- Activity
Check each line of the data for "Simple" and select those that have it.

- Provided material
Start of Block
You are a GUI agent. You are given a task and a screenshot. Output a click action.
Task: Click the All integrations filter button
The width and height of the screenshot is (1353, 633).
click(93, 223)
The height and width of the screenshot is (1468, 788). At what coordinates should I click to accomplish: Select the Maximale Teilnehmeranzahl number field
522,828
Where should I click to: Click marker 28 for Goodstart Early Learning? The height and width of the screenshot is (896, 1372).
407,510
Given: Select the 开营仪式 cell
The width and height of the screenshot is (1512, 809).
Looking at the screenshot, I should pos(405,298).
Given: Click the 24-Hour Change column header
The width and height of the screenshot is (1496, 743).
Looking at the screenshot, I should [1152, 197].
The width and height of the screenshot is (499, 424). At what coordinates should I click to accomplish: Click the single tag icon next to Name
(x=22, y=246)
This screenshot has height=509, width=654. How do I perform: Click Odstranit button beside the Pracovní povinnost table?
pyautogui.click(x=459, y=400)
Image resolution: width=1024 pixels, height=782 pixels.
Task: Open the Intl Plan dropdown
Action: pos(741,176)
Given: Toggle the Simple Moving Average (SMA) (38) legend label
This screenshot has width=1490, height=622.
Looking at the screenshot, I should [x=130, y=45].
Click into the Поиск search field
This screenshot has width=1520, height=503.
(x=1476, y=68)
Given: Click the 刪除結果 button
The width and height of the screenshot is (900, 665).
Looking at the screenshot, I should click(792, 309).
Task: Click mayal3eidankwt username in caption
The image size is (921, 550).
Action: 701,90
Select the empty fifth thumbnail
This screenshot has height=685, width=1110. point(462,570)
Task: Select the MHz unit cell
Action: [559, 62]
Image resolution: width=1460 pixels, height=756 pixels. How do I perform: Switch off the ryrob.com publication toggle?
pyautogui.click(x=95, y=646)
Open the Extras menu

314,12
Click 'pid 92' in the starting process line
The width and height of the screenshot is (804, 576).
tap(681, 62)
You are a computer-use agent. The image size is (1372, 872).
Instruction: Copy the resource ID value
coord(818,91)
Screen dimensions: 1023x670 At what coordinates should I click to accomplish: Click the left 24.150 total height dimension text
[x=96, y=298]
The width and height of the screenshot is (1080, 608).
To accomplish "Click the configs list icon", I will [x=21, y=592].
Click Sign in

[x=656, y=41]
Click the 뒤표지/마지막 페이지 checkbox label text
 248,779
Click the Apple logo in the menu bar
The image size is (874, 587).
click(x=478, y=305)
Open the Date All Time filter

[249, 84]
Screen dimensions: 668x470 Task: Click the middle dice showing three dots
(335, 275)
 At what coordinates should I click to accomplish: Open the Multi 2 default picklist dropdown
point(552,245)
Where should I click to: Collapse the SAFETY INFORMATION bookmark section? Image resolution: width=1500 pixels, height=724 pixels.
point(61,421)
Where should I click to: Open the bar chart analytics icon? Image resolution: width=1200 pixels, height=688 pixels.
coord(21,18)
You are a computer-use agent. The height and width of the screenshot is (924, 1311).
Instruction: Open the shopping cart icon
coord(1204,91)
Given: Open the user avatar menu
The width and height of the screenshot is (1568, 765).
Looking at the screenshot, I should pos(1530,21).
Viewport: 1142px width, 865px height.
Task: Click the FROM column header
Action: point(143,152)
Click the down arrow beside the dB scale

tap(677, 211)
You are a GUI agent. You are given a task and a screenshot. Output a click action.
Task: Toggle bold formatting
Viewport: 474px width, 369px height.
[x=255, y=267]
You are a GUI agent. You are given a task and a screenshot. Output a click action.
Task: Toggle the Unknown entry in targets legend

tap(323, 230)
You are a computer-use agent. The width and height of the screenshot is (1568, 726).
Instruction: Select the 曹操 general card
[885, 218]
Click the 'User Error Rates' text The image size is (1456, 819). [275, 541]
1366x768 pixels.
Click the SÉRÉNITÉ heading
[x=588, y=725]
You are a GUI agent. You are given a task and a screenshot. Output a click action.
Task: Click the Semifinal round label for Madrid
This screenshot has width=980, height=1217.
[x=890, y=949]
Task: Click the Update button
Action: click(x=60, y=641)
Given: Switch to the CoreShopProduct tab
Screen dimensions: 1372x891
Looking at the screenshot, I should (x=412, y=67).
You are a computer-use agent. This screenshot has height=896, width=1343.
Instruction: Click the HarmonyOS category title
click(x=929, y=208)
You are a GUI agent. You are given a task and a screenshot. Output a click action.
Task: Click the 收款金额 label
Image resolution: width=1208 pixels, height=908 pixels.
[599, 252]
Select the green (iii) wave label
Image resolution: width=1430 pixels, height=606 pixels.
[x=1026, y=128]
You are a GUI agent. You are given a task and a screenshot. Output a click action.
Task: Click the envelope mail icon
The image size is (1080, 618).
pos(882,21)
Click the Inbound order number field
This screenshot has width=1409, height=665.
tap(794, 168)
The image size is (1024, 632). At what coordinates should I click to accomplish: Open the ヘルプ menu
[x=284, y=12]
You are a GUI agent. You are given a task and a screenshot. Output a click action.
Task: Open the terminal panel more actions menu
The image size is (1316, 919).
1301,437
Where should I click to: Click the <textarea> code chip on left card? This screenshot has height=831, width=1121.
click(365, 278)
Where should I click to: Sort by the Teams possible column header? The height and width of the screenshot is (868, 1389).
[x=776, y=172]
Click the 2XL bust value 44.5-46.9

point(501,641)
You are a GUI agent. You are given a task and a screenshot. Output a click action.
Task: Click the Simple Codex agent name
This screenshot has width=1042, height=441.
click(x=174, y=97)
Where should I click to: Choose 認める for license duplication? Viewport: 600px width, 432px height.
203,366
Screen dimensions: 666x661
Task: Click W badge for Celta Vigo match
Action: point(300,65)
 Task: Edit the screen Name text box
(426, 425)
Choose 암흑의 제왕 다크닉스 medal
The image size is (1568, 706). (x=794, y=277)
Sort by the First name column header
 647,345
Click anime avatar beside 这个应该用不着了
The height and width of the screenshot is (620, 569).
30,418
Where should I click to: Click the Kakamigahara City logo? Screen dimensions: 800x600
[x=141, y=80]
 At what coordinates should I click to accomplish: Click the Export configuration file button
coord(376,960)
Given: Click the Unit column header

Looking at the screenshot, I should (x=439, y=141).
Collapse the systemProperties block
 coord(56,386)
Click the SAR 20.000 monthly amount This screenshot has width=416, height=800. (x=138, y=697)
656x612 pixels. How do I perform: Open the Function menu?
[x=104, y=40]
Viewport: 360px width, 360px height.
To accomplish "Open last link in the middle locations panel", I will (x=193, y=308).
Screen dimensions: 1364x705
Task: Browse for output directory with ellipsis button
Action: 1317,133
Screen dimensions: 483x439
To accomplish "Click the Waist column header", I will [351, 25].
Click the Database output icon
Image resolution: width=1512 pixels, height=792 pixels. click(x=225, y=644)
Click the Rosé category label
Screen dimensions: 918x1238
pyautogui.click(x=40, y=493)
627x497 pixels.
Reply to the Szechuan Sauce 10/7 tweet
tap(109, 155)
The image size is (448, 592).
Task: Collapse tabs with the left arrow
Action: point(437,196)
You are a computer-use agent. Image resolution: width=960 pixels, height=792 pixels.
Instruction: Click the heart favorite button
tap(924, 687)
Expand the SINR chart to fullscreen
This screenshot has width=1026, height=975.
End of Block
- Answer area
Given: Toggle the Simple Moving Average (SMA) (38) legend label
Task: Click the Simple Codex agent name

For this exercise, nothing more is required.